During the ride home, no rain but very dark and no traffic, I listened to track three, which again made me understand why Dan likes this band. He likes a jaunty tune and this song reminded me of Billy Joel (is this the one? I could be wrong). I don’t recall anything about track three or four other than I drove along thinking about how Dan made this CD for me after we chatted briefly about my lack of Phish knowledge. I once did that for someone who didn’t know anything about Radiohead. That must mean Dan truly likes this band.
And then: the bluegrass. Oh, man, the bluegrass. Track Five: Poor Heart. If I was smarter, I’d put a bluegrass CD in my alarm clock. There’s no better way to get me shooting up, alert, eager to find the source of that god-awful sound. I must admit: I hit fast-forward. But the sounds of that twang are still bouncing around in my head.

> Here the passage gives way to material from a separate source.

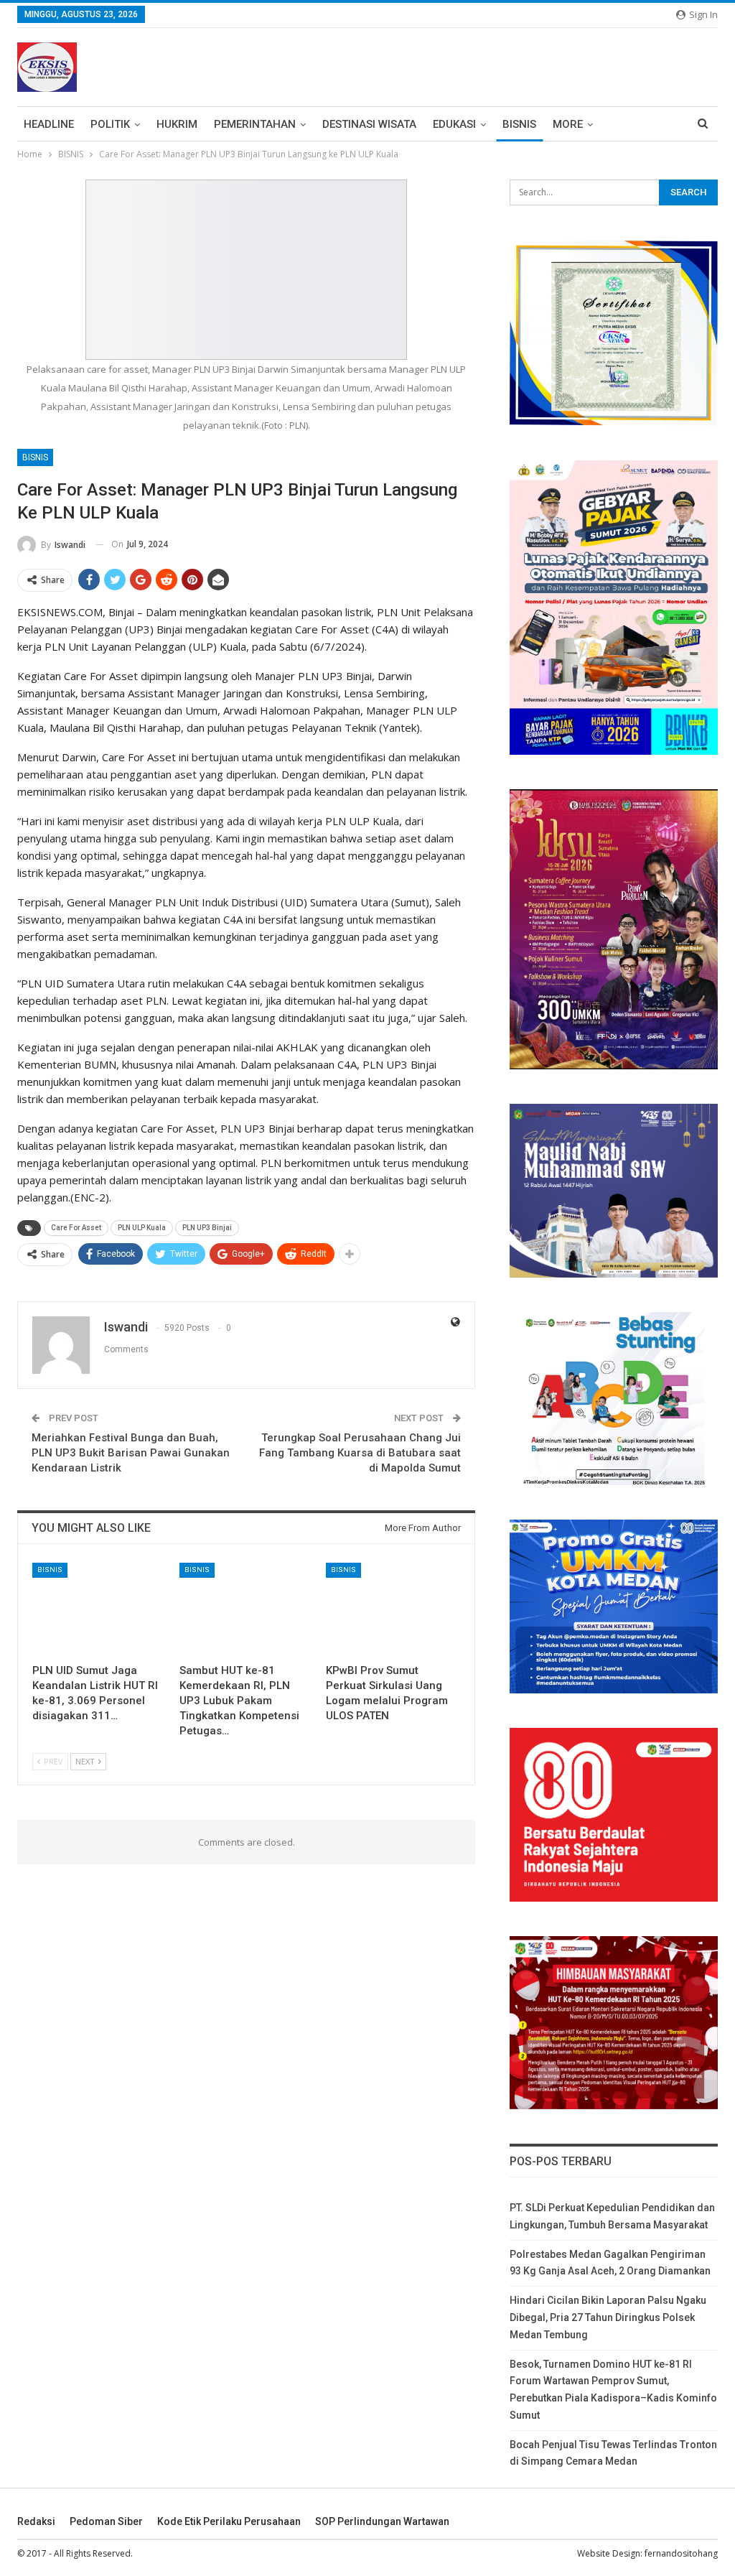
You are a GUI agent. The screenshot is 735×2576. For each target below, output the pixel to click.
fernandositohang (681, 2553)
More (568, 124)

I shouldn’t have had the last song before I turned off the car be that “My friend, my friend, he’s got a knife,” song, because those eight words were stuck in my head for the next half-hour as I got ready for bed.
I have no idea when these songs were made. So sometimes I’d think, “This reminds me of that scary Yes video with the snakes.” And then, “Hey, is this from a Bob Fosse musical?” But usually, “This song is long, too.” I don’t know if it means I like it or I want to figure out why Dan likes it. I figure I’ll have to listen to the rest of the album, which might take all week, and then try the entire thing again, maybe while cleaning (Since the Monks say that’s how I can get to my spriritual center. My mom played all of her favorite music while cleaning. When I hear Frankie Valli and the Four Seasons I swear I can hear a vacuum cleaner in the distance.).
I’ll try track seven on the way to work tonight. It’s called “Bathtub Gin.” This does not bode well.
- Debt Free By 30: Practical Advice for the Young, Broke and Upwardly Mobile, by Jason Anthony and Karl Cluck. Marriage Tax? What the hell?
- In the Spirit of Happiness: A Book of Spiritual Wisdom, by The Monks of New Skete. So just after I devote an entire entry to how much these monks are teaching me, I read the next chapter: “A River of Mercy.” Also known as “Women are whores who kill unborn babies (because their boyfriends and fathers make them) and whore around sleeping with those who lust them (including determined monks who apparently share no blame in the matter).” And that right there is why I never found a religion I embraced. There was never a moment that I wasn’t told that as a woman I was the lesser sex.